_The problem_
Below are records; how many of their lines contain "server"? Reply with the number and no other words.

**********

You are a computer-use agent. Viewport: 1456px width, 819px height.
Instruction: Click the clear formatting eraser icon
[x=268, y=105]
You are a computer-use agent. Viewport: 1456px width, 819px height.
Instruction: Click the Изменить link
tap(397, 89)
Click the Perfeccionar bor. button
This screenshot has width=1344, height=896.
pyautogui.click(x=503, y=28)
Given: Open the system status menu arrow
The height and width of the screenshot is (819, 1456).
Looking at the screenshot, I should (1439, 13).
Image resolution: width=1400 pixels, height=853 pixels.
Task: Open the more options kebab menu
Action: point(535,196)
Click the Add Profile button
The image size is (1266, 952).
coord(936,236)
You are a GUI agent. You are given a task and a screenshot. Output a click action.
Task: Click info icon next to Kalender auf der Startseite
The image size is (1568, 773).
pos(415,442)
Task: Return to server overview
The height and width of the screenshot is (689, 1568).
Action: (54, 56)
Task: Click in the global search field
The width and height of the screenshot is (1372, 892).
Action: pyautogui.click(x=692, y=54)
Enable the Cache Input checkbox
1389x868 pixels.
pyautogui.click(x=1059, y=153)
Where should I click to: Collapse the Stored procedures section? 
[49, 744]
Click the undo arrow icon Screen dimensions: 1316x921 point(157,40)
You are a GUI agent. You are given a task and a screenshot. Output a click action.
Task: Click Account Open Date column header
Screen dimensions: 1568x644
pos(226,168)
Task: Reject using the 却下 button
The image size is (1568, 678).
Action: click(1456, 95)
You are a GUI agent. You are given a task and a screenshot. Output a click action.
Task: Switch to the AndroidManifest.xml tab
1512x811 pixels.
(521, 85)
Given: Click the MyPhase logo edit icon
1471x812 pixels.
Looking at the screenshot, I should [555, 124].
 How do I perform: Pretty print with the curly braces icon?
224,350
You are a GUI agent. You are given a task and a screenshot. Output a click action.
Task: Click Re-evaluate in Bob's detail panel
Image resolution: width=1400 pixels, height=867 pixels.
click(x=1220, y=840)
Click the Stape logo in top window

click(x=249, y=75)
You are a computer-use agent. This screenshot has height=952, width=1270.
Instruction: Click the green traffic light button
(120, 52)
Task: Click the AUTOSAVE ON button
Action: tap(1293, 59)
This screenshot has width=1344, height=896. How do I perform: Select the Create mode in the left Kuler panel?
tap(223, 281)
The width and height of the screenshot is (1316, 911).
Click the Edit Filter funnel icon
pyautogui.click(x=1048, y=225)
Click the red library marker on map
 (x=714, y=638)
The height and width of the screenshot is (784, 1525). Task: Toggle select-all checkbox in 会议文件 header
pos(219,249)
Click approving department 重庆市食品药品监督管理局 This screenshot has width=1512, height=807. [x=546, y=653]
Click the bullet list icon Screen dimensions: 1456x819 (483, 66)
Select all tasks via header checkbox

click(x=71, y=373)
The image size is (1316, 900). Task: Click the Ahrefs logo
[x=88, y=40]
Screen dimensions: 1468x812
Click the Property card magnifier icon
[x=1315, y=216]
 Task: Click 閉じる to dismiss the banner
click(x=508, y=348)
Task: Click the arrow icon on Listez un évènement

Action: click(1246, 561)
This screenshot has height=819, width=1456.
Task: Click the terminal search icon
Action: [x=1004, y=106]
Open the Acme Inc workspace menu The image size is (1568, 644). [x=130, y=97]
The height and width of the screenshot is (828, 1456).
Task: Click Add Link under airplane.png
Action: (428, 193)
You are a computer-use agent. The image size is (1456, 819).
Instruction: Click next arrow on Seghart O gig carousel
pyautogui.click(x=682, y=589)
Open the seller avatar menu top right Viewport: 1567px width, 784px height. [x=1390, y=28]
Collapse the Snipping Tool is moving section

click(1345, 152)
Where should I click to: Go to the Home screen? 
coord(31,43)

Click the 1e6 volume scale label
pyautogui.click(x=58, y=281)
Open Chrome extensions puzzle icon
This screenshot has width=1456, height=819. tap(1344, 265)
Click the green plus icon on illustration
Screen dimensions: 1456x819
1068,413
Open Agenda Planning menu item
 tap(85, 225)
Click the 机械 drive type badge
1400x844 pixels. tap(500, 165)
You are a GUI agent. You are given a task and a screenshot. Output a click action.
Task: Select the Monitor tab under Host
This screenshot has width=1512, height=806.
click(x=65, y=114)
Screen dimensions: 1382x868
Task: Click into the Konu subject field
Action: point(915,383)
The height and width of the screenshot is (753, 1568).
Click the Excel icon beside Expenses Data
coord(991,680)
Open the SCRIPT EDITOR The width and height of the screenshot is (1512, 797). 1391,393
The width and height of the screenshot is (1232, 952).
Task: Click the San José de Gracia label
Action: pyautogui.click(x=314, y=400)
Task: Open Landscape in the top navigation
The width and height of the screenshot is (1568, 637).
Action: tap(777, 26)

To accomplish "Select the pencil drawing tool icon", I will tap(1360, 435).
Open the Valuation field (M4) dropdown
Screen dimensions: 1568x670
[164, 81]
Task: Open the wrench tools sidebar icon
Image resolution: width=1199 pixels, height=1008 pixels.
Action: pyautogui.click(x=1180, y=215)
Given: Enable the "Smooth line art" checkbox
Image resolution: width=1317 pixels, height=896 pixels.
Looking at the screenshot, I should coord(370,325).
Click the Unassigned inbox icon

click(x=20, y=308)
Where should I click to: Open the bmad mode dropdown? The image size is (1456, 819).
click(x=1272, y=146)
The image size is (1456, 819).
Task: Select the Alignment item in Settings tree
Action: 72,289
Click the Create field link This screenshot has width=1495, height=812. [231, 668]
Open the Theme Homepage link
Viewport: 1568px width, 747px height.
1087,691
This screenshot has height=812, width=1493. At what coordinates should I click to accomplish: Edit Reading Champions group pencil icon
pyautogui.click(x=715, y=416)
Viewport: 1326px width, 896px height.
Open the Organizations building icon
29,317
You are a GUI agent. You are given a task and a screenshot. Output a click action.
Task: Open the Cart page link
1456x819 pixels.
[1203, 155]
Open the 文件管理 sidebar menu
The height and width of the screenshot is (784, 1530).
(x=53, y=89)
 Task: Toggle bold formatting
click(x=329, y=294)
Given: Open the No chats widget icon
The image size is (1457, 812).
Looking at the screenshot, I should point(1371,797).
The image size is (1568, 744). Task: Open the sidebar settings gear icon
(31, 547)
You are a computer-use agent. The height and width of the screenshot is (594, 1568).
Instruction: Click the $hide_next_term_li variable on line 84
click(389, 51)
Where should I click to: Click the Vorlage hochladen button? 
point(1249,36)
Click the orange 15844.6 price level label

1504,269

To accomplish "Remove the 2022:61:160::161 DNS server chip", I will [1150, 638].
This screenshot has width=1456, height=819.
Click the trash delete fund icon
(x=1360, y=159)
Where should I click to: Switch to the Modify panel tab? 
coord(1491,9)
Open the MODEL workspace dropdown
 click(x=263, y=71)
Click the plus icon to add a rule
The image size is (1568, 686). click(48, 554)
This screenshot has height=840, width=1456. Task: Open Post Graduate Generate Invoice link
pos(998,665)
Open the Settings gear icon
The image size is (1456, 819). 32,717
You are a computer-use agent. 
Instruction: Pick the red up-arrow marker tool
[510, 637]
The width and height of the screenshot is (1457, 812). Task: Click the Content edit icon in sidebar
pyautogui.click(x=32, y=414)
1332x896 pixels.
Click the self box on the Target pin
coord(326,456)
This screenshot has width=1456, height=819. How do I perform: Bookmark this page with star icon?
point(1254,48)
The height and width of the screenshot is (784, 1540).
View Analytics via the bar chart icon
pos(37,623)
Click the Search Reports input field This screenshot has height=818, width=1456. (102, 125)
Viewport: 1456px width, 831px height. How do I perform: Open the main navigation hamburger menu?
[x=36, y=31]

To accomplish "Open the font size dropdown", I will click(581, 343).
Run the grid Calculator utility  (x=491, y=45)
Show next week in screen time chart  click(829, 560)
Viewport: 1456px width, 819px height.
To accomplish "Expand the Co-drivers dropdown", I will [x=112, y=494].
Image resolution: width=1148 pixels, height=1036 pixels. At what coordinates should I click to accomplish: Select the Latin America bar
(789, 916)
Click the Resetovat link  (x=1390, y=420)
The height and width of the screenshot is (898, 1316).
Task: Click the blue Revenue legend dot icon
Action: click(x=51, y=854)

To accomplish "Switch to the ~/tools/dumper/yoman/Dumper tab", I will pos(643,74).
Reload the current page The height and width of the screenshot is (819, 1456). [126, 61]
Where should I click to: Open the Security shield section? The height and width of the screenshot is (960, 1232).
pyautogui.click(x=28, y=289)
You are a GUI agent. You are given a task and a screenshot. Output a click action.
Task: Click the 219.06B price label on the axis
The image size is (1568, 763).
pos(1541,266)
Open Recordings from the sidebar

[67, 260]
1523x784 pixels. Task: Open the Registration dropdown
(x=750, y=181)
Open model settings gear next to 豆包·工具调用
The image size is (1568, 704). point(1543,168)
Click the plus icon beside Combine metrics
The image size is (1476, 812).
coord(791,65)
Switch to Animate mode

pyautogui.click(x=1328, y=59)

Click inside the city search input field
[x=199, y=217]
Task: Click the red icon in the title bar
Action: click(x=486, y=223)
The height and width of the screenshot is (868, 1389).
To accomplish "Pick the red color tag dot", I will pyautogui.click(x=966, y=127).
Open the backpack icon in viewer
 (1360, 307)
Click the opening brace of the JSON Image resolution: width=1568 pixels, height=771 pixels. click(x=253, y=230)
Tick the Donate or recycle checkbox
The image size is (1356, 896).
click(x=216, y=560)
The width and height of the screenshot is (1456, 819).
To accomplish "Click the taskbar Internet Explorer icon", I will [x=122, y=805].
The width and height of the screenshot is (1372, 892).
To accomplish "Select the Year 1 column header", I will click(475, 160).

**********

_Solution for this exercise_
2